* _PROBLEM DETAILS_
Please copy out the material word for word, from the line containing "Task: Click the" through the end of the material, leaving the pictures out.

(Element lookup records)

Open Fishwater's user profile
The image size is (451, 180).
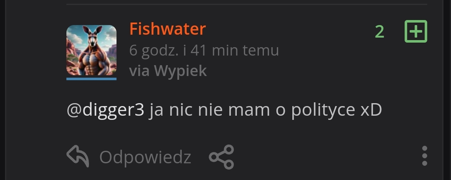168,29
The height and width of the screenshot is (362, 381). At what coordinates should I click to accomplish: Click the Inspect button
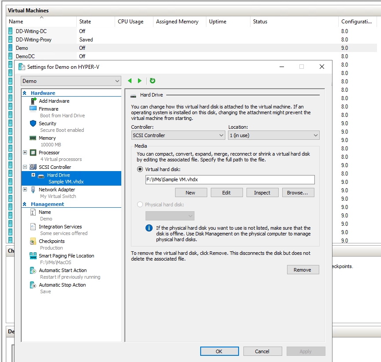(x=262, y=192)
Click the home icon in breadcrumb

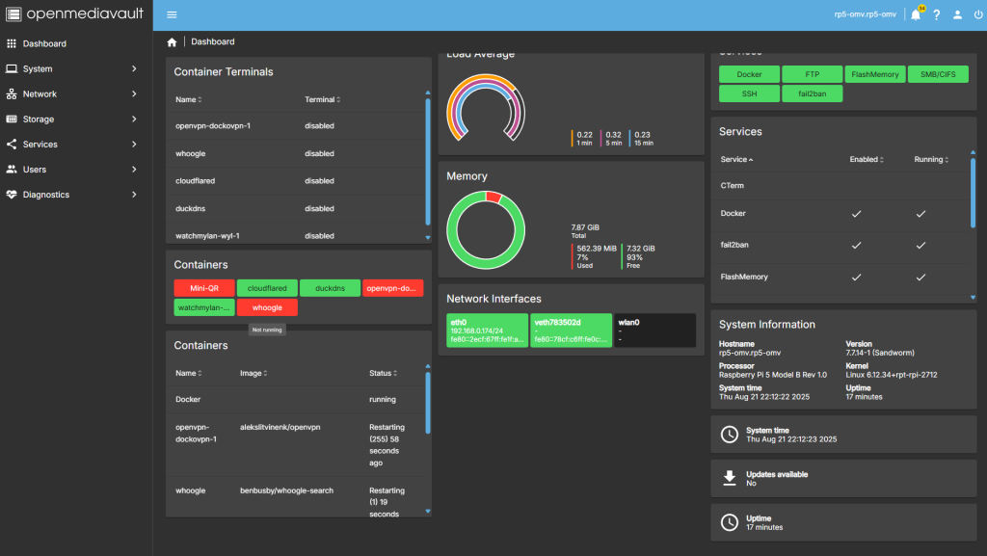pyautogui.click(x=172, y=42)
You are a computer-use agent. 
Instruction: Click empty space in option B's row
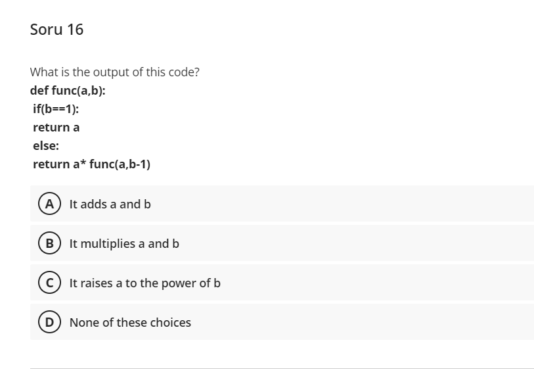tap(340, 243)
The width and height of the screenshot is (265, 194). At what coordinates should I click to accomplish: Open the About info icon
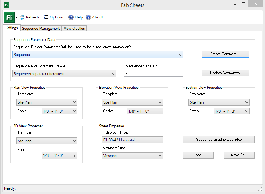(89, 17)
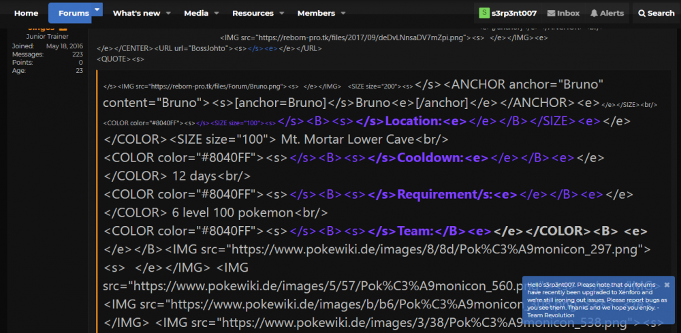
Task: Open the Members section
Action: 316,13
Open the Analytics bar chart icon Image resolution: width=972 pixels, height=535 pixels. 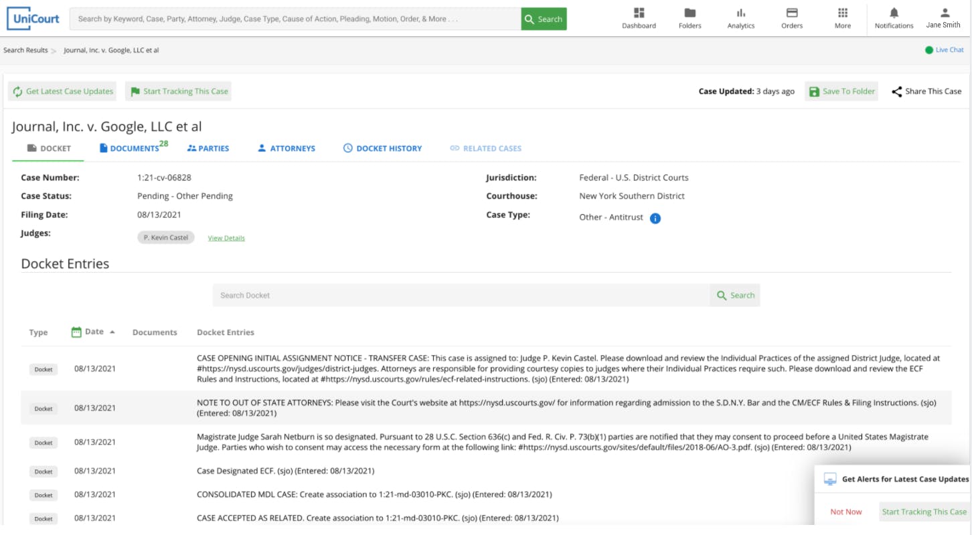[740, 13]
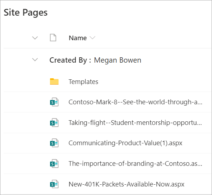Screen dimensions: 212x195
Task: Collapse the Created By Megan Bowen group
Action: point(35,59)
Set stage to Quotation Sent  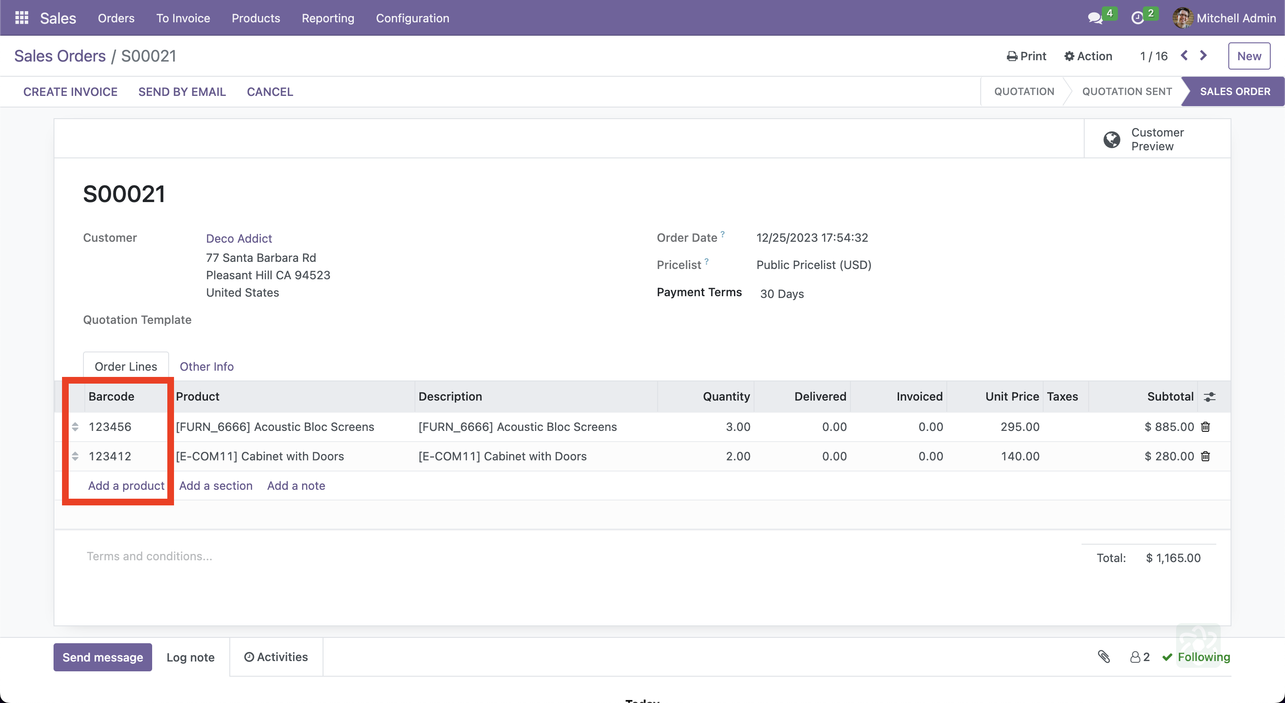[x=1127, y=91]
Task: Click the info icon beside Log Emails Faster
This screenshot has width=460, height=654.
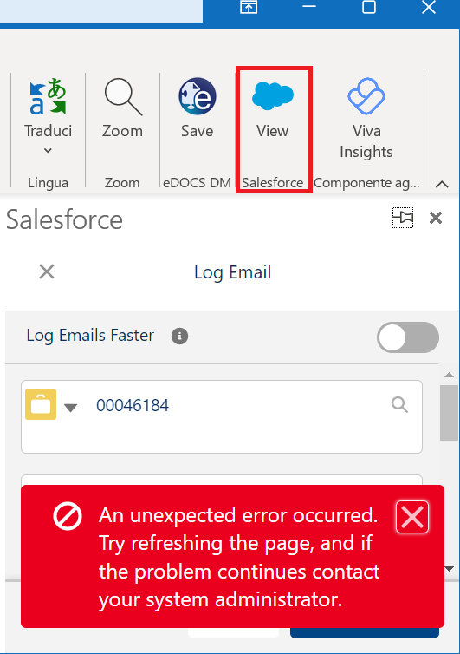Action: pyautogui.click(x=179, y=336)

* _SOLUTION_
Task: Click the info icon beside Log Emails Faster
This screenshot has width=460, height=654.
Action: pyautogui.click(x=179, y=336)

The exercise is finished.